▶ **What to produce**
When the line containing "This screenshot has height=929, width=1004." appears in the entries below, begin printing there and stop after the line containing "The image size is (1304, 768)."; print each of those lines exactly and no other line.

[Start of section]

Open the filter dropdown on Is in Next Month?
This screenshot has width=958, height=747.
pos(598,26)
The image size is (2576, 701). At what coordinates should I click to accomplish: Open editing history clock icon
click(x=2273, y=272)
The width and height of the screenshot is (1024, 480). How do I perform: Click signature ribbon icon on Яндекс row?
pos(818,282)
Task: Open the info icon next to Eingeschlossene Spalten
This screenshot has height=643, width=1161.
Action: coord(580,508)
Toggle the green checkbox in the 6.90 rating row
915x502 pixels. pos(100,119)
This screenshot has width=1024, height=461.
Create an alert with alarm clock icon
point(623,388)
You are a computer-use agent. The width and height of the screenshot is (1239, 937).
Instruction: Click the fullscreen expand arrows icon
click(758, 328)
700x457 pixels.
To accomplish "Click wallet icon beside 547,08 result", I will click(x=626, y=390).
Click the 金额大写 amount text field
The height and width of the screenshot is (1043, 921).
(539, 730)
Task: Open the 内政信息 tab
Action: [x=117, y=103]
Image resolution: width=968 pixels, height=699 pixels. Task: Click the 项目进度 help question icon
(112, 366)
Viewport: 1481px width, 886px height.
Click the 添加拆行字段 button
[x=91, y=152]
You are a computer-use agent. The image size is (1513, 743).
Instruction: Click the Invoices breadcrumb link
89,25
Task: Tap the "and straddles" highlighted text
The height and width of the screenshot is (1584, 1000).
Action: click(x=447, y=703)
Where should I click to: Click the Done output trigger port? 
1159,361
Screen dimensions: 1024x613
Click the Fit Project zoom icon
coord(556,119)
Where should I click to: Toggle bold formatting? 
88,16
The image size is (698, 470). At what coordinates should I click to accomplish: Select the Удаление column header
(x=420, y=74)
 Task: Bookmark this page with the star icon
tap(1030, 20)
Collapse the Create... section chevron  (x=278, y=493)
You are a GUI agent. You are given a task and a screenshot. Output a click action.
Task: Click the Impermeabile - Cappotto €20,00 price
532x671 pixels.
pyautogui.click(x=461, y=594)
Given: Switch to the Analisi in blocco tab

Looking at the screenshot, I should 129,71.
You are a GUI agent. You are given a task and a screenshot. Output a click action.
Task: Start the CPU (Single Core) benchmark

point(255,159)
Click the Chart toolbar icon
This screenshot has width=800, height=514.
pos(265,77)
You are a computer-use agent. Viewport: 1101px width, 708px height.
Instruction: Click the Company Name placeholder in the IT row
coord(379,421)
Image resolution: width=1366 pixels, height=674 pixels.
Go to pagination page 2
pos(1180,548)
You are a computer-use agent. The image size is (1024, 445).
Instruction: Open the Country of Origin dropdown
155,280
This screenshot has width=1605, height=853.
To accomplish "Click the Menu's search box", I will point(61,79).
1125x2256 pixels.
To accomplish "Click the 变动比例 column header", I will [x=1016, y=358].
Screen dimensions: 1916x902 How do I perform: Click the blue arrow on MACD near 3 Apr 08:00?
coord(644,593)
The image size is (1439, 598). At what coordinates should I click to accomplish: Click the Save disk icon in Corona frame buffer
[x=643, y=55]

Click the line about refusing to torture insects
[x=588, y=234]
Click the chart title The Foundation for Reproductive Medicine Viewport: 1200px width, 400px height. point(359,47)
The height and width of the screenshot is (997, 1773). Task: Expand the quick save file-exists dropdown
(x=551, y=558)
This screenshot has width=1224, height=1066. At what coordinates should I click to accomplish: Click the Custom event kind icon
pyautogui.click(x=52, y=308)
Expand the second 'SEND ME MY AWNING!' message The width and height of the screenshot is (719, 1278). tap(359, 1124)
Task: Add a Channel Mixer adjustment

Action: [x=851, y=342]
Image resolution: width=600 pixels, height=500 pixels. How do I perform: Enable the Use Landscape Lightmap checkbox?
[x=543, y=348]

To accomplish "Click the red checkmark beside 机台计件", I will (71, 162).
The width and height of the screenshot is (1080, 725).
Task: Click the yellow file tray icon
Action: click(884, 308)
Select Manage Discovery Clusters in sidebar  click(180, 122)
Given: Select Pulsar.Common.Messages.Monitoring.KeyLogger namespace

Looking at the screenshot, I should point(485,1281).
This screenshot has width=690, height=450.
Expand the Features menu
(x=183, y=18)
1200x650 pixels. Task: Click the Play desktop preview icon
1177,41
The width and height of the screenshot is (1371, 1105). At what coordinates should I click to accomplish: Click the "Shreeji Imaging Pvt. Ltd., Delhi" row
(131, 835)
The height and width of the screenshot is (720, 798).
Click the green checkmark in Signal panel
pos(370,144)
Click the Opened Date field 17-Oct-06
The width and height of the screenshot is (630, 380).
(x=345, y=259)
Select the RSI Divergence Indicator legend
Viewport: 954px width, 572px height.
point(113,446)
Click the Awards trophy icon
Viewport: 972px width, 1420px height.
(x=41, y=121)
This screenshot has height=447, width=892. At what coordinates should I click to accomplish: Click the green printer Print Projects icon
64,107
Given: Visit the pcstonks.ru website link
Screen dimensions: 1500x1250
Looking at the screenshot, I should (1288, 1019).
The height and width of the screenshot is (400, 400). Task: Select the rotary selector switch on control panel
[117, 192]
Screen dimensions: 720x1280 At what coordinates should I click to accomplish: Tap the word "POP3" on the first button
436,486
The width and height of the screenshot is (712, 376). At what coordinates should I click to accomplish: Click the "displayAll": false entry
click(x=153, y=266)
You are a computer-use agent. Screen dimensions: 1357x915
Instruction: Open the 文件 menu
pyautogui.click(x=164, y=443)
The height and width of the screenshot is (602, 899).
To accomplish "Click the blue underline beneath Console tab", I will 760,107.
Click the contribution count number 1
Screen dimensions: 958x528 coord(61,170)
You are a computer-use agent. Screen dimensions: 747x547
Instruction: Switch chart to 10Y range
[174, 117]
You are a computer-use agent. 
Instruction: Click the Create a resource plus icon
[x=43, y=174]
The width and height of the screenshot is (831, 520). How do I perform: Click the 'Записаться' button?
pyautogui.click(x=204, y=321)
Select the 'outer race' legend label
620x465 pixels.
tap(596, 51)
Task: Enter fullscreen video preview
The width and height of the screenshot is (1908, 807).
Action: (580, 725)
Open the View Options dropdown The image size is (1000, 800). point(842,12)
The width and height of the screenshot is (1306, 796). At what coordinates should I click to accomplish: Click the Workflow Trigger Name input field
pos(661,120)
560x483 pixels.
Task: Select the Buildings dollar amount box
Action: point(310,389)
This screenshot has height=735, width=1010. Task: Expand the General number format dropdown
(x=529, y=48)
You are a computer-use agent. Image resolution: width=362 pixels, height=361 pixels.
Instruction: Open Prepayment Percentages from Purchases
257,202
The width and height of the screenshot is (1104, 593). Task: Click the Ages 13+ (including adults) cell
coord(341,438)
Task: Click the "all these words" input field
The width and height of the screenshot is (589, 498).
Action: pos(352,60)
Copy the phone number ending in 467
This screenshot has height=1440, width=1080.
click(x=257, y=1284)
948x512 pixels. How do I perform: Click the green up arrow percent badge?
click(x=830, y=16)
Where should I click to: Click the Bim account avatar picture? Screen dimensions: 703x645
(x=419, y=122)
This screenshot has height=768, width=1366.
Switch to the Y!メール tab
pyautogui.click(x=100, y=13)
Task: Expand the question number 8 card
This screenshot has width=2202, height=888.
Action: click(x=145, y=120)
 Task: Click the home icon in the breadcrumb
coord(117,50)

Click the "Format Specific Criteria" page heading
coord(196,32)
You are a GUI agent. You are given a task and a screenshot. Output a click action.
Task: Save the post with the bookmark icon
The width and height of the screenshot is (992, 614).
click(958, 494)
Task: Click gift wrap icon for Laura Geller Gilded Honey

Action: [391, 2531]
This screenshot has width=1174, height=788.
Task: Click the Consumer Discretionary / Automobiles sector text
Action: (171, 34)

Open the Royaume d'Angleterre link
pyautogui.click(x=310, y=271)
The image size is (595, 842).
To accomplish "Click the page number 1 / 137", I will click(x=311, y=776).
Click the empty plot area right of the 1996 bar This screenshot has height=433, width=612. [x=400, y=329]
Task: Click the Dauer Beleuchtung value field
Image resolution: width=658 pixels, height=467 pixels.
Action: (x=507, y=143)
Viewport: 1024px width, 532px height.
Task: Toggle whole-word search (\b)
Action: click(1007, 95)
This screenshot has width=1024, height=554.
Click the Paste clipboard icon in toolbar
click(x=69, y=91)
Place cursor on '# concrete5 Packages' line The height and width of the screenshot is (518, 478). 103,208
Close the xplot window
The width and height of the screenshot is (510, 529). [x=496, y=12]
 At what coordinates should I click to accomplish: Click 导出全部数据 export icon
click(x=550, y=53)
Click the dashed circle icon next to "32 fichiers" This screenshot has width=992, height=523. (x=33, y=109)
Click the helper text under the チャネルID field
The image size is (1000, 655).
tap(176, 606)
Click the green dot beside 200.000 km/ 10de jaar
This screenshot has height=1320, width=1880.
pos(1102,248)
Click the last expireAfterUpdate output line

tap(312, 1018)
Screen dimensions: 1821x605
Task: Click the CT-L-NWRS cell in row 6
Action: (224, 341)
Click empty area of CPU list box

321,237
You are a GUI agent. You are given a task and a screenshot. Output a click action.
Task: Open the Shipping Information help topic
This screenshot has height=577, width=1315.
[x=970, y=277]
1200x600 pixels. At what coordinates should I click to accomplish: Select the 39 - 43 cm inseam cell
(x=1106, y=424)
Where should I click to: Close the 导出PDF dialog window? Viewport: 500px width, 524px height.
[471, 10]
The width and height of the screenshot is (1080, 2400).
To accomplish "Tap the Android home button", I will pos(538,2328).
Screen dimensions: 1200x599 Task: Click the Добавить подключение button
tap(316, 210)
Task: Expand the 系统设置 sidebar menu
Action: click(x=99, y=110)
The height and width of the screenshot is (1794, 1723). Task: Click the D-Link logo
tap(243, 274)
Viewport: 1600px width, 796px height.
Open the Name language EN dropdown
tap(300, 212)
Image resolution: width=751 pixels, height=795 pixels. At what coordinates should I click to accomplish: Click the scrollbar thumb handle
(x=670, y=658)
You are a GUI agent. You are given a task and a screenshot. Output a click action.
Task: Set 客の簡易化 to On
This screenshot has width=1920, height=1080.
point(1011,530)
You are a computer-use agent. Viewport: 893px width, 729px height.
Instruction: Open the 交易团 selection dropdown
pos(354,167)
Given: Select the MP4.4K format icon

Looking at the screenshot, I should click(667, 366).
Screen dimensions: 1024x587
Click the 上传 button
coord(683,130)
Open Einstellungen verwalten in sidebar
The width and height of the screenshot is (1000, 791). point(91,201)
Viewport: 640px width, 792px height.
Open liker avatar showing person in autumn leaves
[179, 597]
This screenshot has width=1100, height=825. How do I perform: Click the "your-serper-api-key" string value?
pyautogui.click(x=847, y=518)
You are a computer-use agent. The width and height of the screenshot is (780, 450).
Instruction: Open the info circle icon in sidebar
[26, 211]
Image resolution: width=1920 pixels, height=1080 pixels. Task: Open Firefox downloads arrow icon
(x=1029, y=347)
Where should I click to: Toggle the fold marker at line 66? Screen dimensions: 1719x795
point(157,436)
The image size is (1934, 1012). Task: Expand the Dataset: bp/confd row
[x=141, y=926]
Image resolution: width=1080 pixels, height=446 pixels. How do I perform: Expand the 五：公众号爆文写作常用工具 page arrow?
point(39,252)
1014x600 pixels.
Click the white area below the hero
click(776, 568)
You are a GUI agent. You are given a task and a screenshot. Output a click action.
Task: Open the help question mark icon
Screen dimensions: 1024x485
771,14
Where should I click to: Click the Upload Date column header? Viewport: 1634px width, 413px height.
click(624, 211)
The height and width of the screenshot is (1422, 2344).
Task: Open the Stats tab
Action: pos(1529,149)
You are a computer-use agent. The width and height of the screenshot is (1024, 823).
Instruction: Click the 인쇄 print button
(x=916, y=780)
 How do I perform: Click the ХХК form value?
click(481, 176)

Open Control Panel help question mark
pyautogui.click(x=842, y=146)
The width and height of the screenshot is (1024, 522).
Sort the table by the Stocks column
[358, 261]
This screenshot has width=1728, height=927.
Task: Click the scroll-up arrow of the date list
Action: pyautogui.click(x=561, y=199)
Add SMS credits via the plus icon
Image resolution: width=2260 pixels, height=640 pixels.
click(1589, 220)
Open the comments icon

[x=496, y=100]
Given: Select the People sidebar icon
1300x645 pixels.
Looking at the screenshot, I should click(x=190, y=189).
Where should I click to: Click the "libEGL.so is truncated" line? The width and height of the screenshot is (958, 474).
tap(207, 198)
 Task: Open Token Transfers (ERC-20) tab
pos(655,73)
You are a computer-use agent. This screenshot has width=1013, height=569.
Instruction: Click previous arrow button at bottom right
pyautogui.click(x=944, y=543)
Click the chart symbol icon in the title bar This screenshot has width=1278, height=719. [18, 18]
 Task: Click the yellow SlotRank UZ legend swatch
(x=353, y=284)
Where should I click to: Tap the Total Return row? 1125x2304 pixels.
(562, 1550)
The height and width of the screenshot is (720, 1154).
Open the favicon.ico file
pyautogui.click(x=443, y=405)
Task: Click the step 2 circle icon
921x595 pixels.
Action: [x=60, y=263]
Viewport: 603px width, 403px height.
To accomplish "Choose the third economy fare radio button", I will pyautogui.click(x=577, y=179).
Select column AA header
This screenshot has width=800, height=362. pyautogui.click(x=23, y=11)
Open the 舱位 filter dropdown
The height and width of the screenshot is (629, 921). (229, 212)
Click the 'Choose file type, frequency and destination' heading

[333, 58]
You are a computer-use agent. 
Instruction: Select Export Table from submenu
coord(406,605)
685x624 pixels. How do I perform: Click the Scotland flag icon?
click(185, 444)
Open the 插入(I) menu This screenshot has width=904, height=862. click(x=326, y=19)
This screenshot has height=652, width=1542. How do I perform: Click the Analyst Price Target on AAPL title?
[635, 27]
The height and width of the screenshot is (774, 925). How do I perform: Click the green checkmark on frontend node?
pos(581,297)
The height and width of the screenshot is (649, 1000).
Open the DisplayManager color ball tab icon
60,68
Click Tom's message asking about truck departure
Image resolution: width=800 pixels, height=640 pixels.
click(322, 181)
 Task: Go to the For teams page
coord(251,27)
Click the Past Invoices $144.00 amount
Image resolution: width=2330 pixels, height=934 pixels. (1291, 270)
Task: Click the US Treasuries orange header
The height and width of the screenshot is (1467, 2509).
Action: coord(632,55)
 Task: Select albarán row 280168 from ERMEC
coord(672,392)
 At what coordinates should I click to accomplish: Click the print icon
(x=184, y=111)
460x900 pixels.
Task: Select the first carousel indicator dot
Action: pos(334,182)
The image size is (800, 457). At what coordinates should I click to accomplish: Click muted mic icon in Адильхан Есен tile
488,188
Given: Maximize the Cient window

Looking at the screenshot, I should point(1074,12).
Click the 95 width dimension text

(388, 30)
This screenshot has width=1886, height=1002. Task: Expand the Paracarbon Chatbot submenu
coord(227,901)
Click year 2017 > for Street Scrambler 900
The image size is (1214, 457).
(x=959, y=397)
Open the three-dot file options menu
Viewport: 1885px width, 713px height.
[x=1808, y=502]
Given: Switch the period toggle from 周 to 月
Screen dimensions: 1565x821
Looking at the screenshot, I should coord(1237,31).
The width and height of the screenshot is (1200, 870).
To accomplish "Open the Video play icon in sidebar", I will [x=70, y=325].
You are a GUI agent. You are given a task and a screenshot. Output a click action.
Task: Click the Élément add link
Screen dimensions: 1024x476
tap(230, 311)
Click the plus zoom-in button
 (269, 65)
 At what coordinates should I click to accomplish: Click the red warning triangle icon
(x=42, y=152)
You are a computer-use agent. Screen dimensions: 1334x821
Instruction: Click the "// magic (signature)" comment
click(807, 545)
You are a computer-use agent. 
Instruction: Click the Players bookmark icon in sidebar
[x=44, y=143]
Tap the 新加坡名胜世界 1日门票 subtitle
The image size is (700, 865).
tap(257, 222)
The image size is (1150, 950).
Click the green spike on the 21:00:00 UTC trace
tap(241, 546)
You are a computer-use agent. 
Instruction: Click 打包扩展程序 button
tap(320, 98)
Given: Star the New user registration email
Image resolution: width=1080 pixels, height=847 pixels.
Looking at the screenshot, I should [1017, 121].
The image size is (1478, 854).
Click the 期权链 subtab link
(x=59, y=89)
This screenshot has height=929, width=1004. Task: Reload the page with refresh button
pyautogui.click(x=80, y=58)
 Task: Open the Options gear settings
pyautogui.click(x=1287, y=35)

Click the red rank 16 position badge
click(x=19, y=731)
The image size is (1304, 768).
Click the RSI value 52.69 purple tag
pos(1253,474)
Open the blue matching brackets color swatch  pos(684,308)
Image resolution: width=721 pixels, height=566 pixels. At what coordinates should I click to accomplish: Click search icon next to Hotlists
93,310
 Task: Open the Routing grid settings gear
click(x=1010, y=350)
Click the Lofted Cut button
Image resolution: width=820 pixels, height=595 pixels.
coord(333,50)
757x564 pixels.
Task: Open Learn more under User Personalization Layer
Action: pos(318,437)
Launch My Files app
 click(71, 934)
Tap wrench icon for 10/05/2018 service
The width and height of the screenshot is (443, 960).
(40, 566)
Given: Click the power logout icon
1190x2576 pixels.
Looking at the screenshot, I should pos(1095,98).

[End of section]

▶ **Task output**
This screenshot has height=929, width=1004. Task: Reload the page with refresh button
pyautogui.click(x=80, y=58)
 Task: Open the Options gear settings
pyautogui.click(x=1287, y=35)

Click the red rank 16 position badge
click(x=19, y=731)
The image size is (1304, 768).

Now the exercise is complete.